Panhandle Public Health District leads 10 school-based preventive dental health programs within our district. We strive to reduce dental disease in children. Untreated tooth decay can lead to pain, infection, and ultimately problems with speaking, eating, working and playing.
The preventive dental services provided are:
We partner with head starts, preschools, and school districts. To participate in the program, parents are required to sign a consent form for treatment. Each child screened with be sent home with a referral form indicating if there is a need for urgent or early dental care.
Is your school participating in PPHD’s Dental Health Program-Keeping Teeth Strong? You can call your child’s school or PPHD at 308-633-2866. This program does NOT replace your child’s regular dental visits. It is an additional benefit to help prevent dental decay.
Fluoride Varnish Facts:
- Re-mineralizes weakened tooth enamel and prevents almost 40% of cavities in primary (baby) teeth.
- Fluoride varnish is a sticky, honey like material that is applied to the teeth with a small brush. It is called varnish due to its sticky consistency.
- Fluoride varnish can be applied 4-6 times per year, and can decrease further cavity development by about 38%.
- A typical fluoride varnish application costs roughly $30 plus the cost of an office visit.
- Fluoride varnish is safe. It adheres to teeth once it comes in contact with saliva and is precisely applied to the teeth.

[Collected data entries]
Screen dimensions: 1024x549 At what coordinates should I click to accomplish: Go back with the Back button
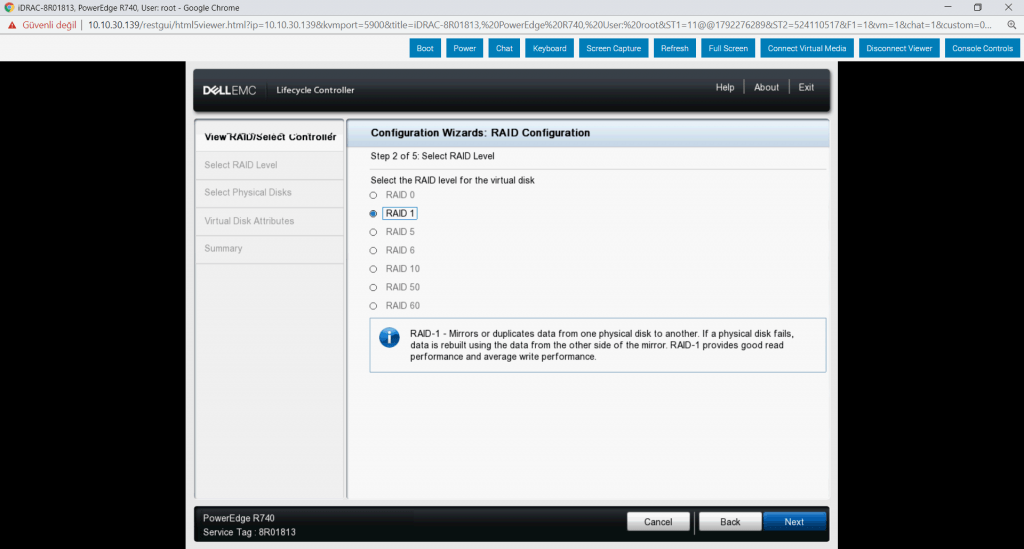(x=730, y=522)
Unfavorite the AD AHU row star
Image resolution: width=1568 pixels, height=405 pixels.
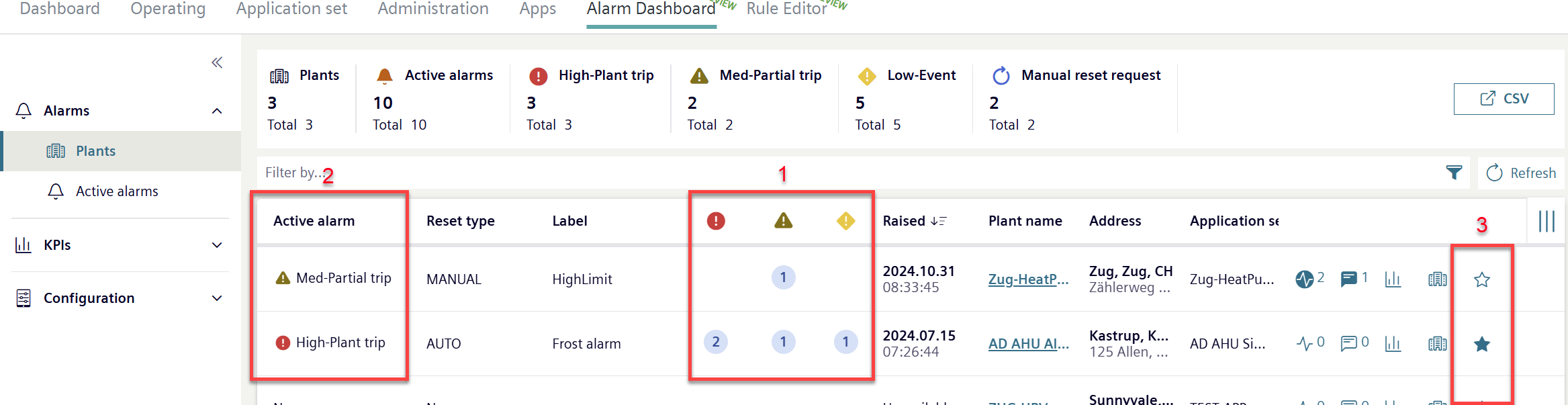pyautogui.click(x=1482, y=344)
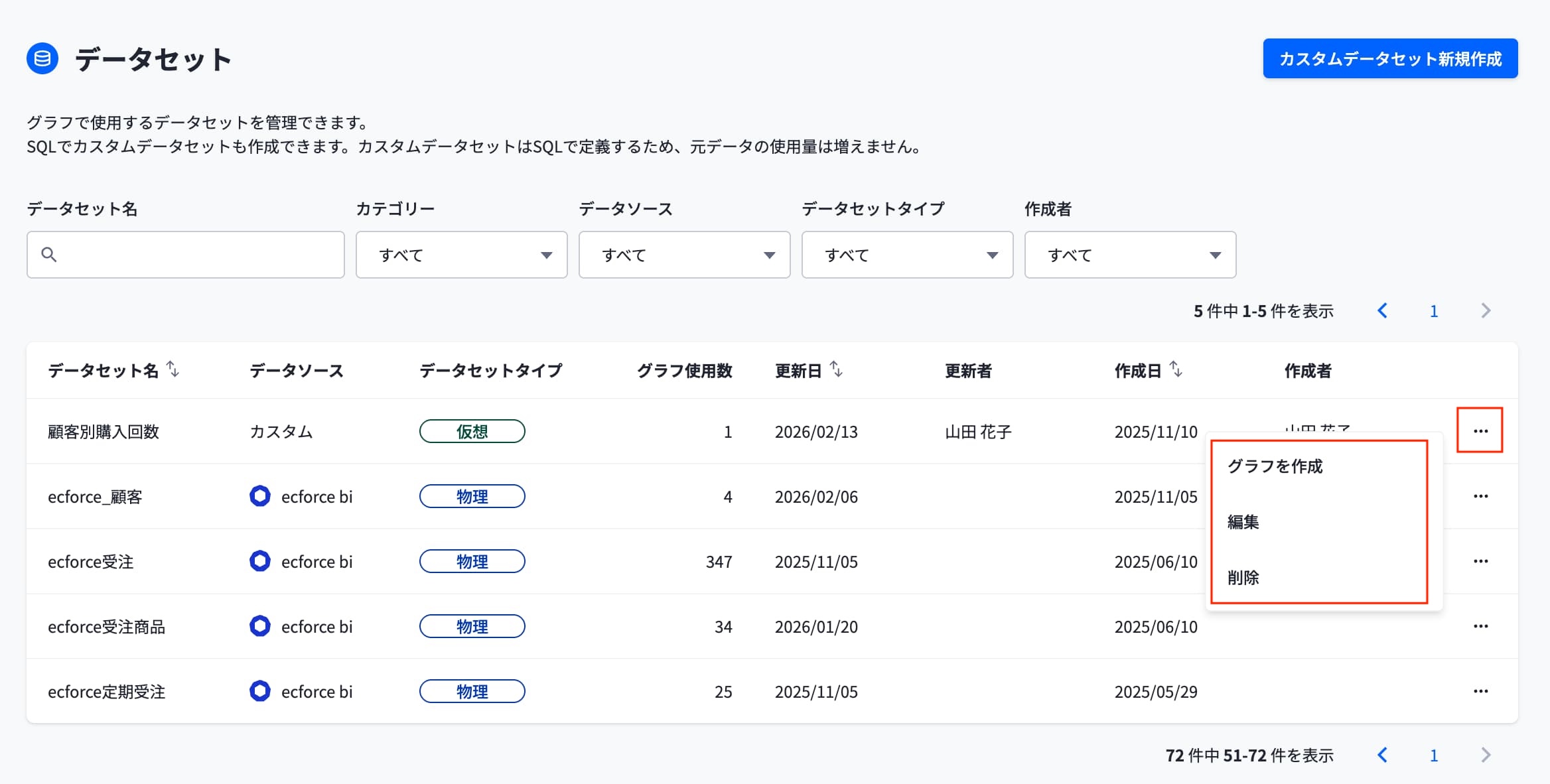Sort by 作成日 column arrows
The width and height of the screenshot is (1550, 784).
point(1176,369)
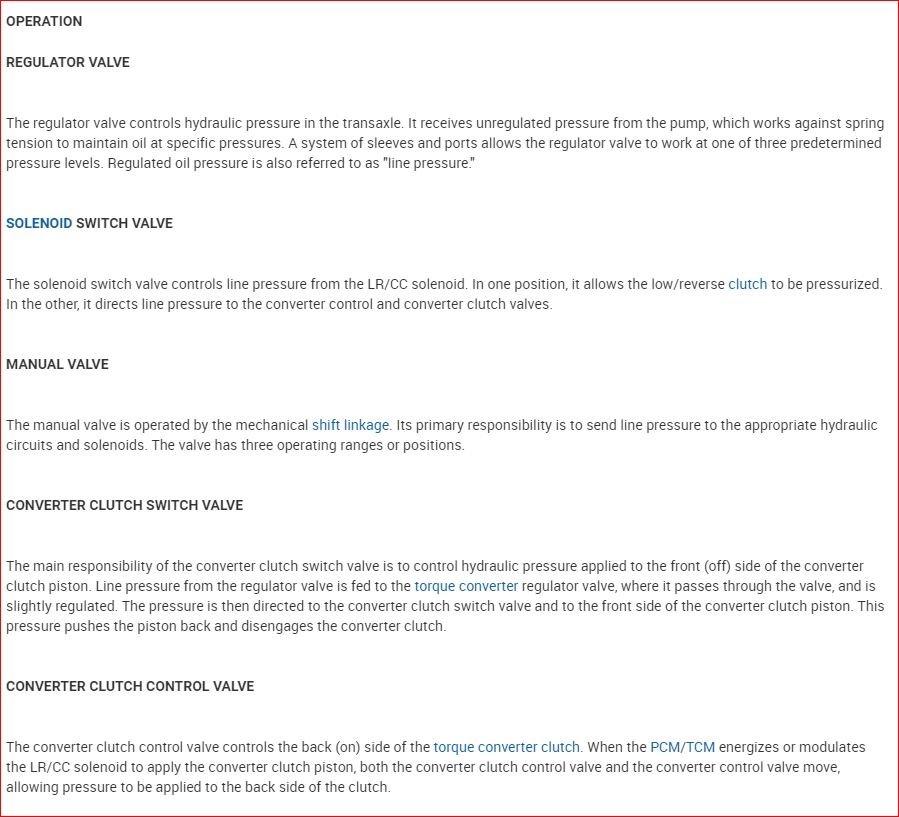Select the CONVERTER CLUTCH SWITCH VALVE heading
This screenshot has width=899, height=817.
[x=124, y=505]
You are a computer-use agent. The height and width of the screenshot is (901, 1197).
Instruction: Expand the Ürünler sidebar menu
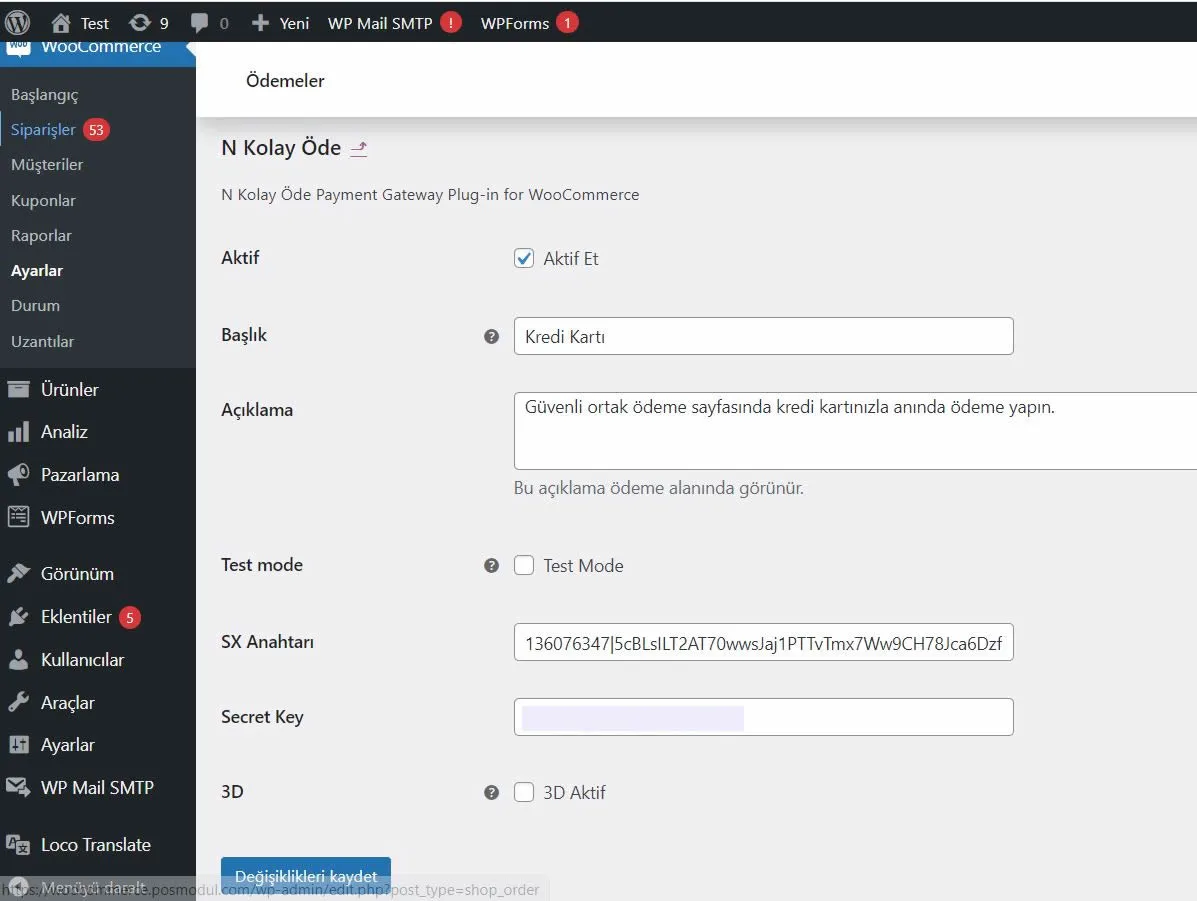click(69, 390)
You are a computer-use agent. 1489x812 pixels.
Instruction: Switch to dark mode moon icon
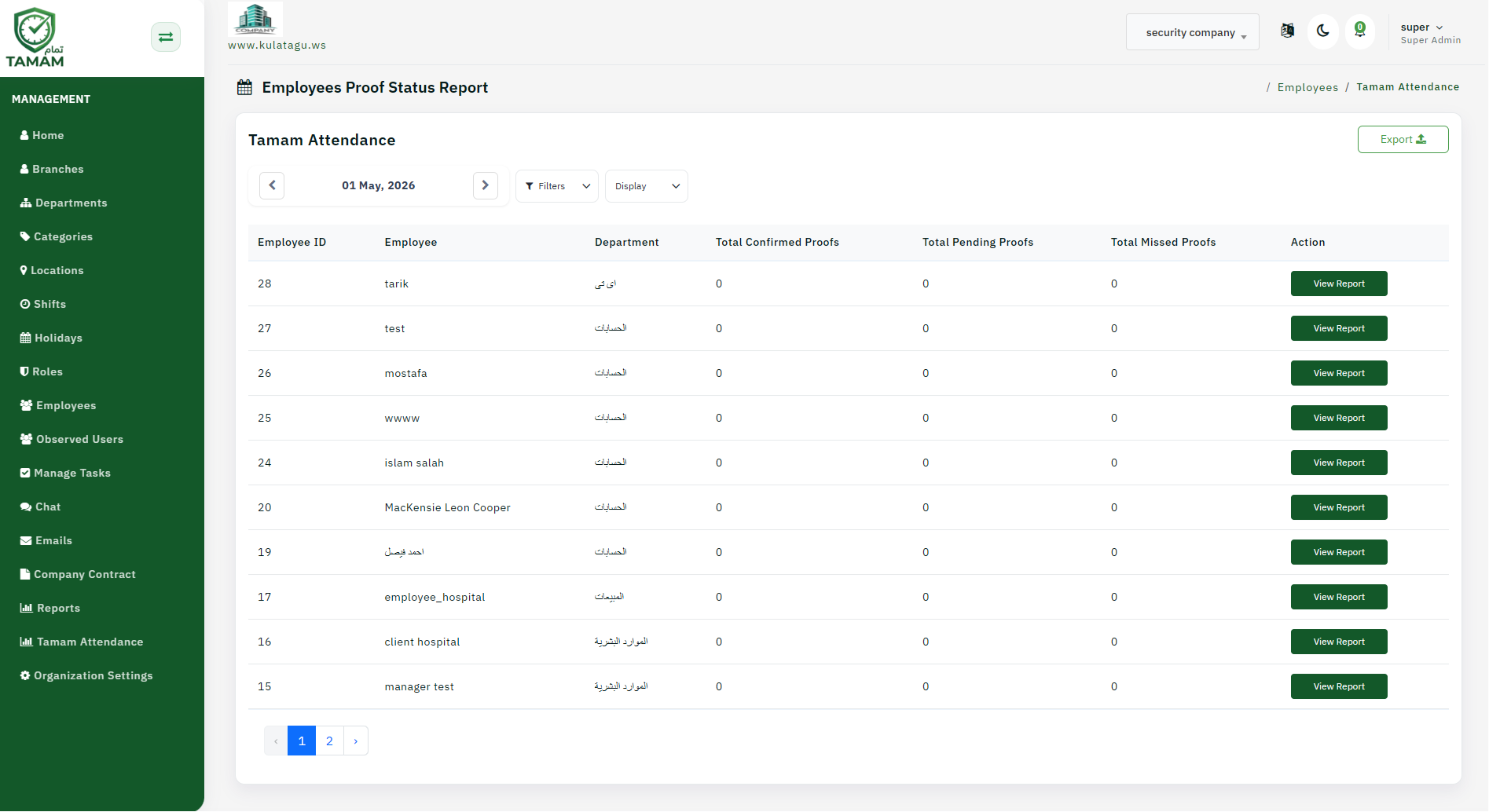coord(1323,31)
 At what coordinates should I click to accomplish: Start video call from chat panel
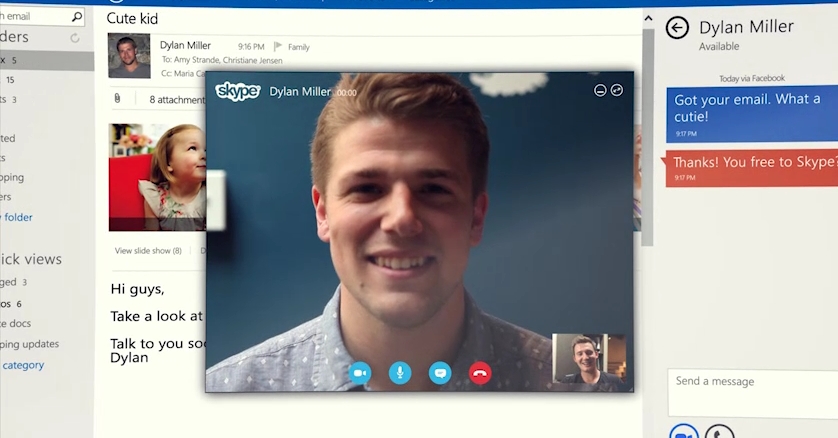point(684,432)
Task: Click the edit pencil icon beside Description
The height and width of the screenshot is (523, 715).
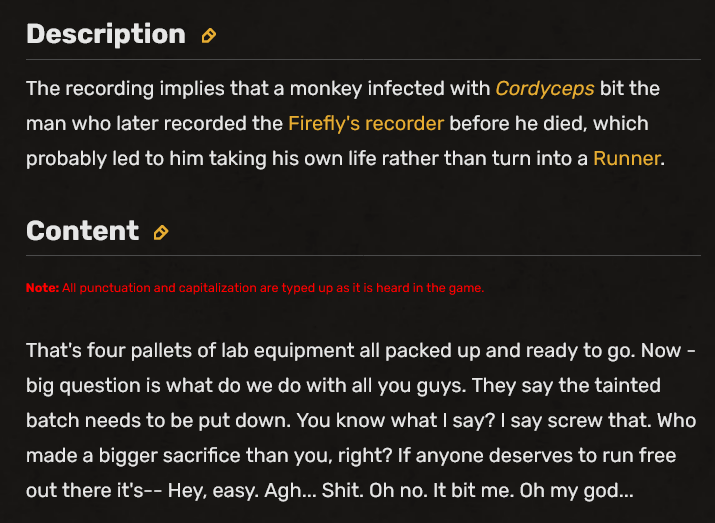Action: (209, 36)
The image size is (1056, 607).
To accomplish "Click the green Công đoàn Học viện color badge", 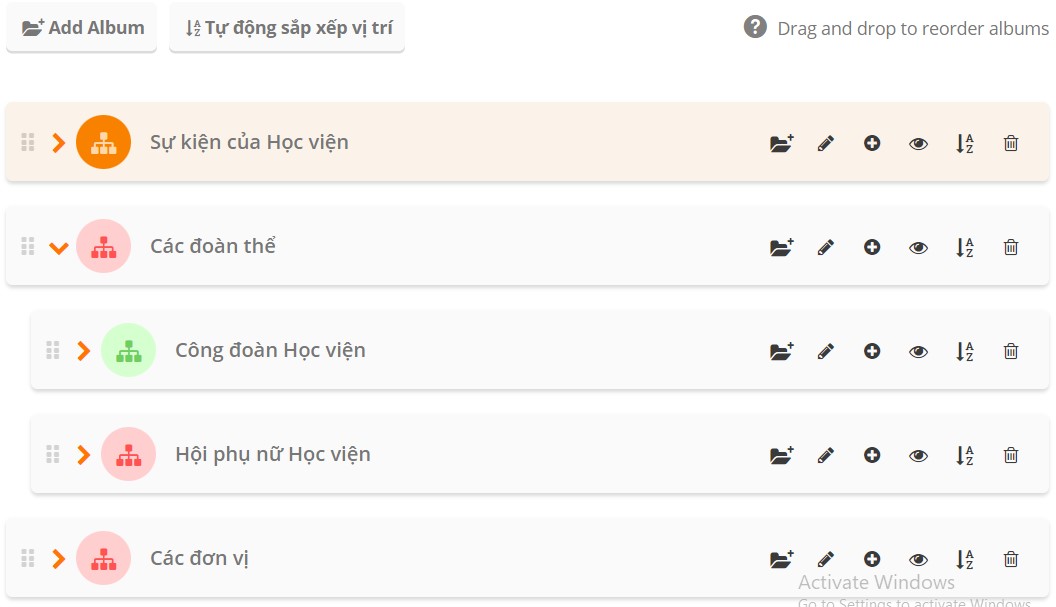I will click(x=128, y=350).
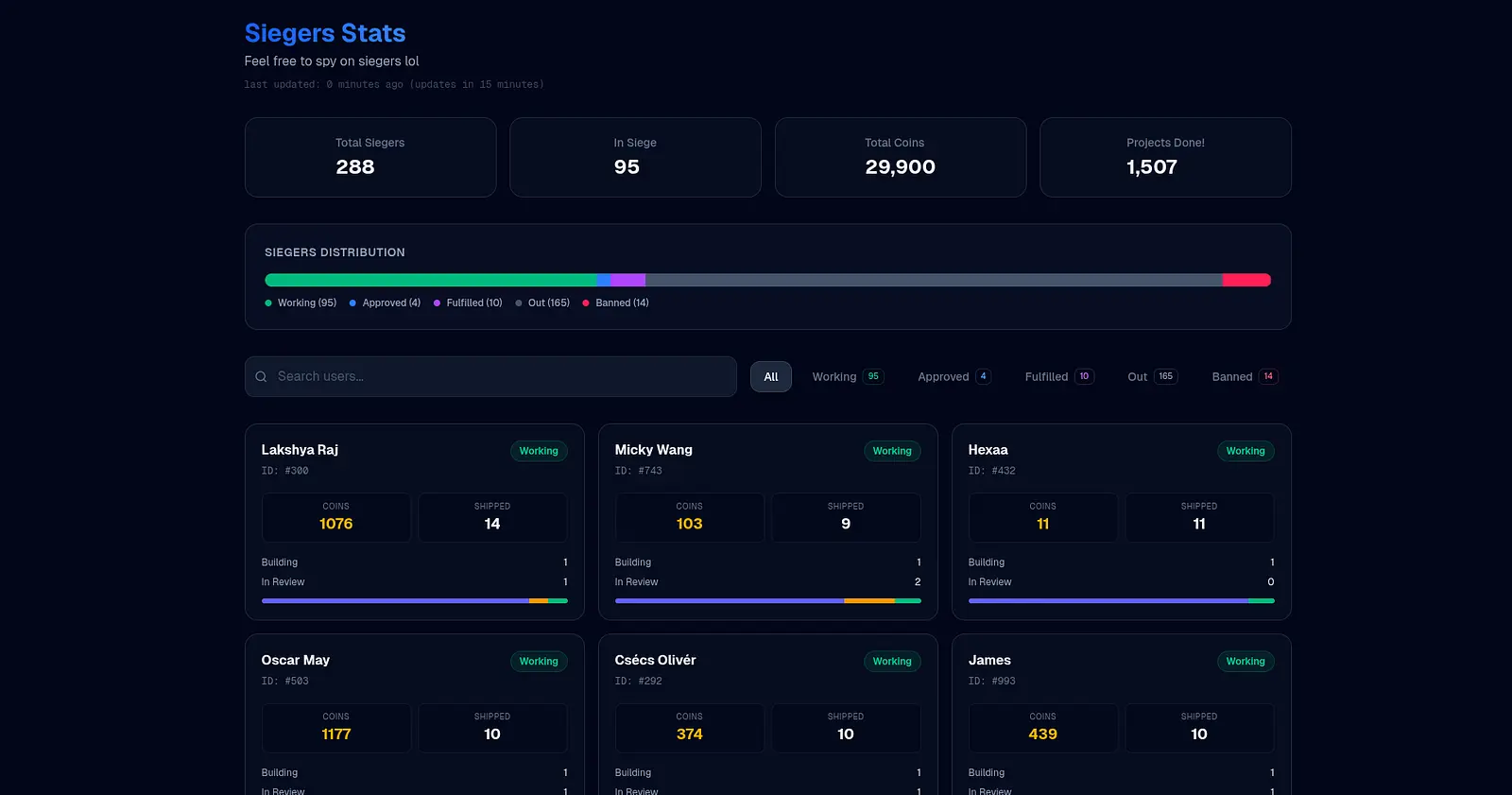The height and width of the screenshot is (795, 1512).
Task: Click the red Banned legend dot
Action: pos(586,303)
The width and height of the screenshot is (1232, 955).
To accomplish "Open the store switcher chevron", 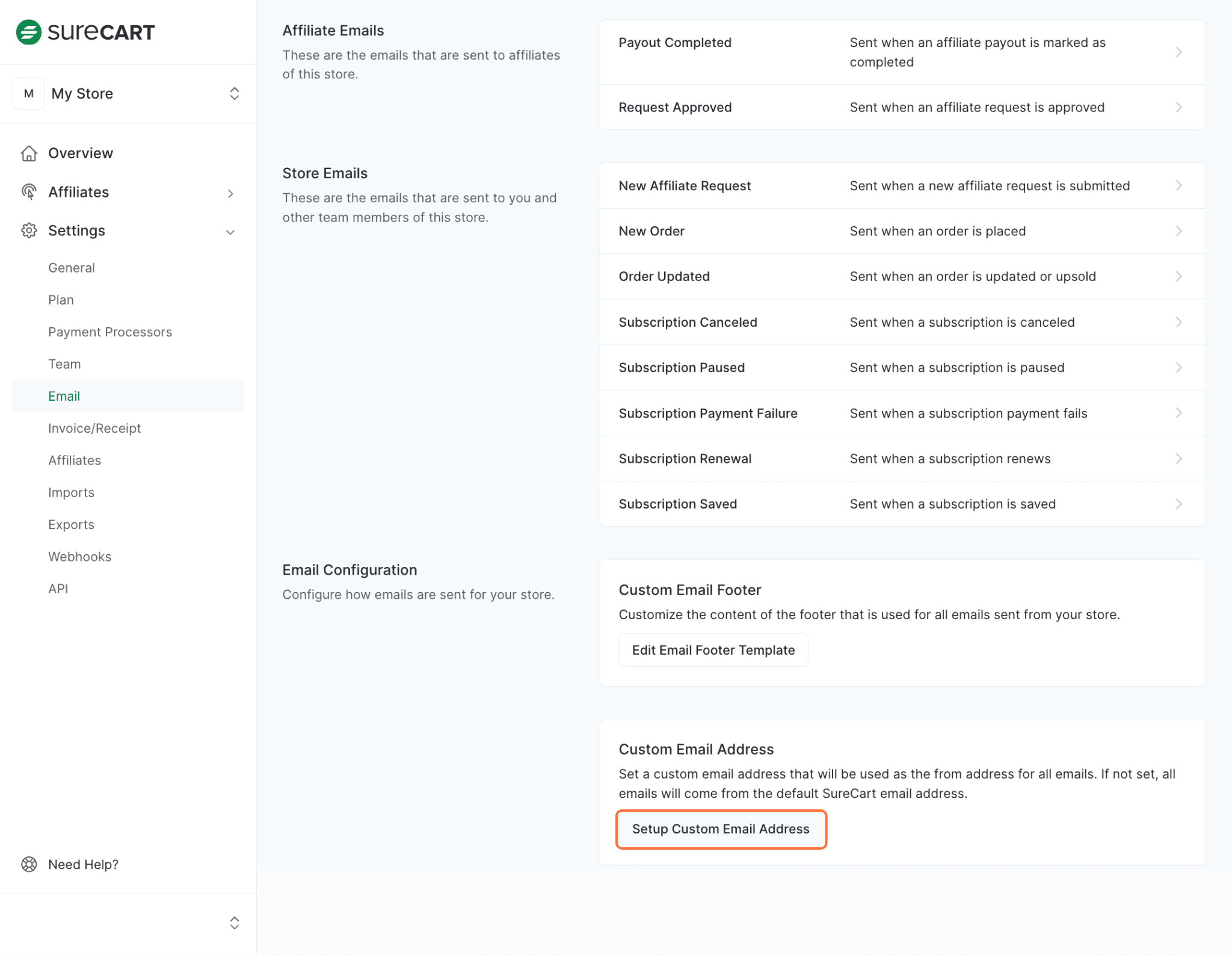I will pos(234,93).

§ **Exercises to complete**
1/ Print the passage of the dental program text starting at "- A typical" and ending at "to the teeth.".
2/ Rewrite the paragraph of the dental program text beginning "Panhandle Public Health District leads" as a short bulleted list that keeps its main facts.
3/ Finish out the next part of the dental program text, continuing on from its final line.
The items have no connection to the dental program text.

§ **Task results**
1/
- A typical fluoride varnish application costs roughly $30 plus the cost of an office visit.
- Fluoride varnish is safe. It adheres to teeth once it comes in contact with saliva and is precisely applied to the teeth.

2/
- Panhandle Public Health District leads 10 school-based preventive dental health programs in its district.
- The goal is to reduce dental disease in children.
- Untreated tooth decay can cause pain and infection.
- It can eventually lead to problems with speaking, eating, working and playing.

3/
- Fluoride varnish is approved by the American Dental Association and the Federal Drug Administration.
- Fluoride is an effective way to prevent cavities and tooth decay. Another safe and beneficial way to prevent decay is varnish (sealant).
Dental Sealant Facts:
- Tooth decay often begins on the chewing surfaces of the back teeth. These surfaces have pits and grooves that trap plaque, bacteria, and bits of food. The pits and grooves are hard to keep clean, because toothbrush bristles cannot reach into them.
- A dental sealant is a tooth colored/white material applied to the chewing surfaces of the back teeth. The sealant material flows into the pits and grooves in the teeth. The sealant acts as a barrier, protecting enamel by sealing out plaque, bacteria, and food.
Sealants are most often placed in young children and teenagers, since tooth decay can start soon after teeth come in. But adults can sometimes benefit from sealants too, because you never outgrow the risk for developing cavities.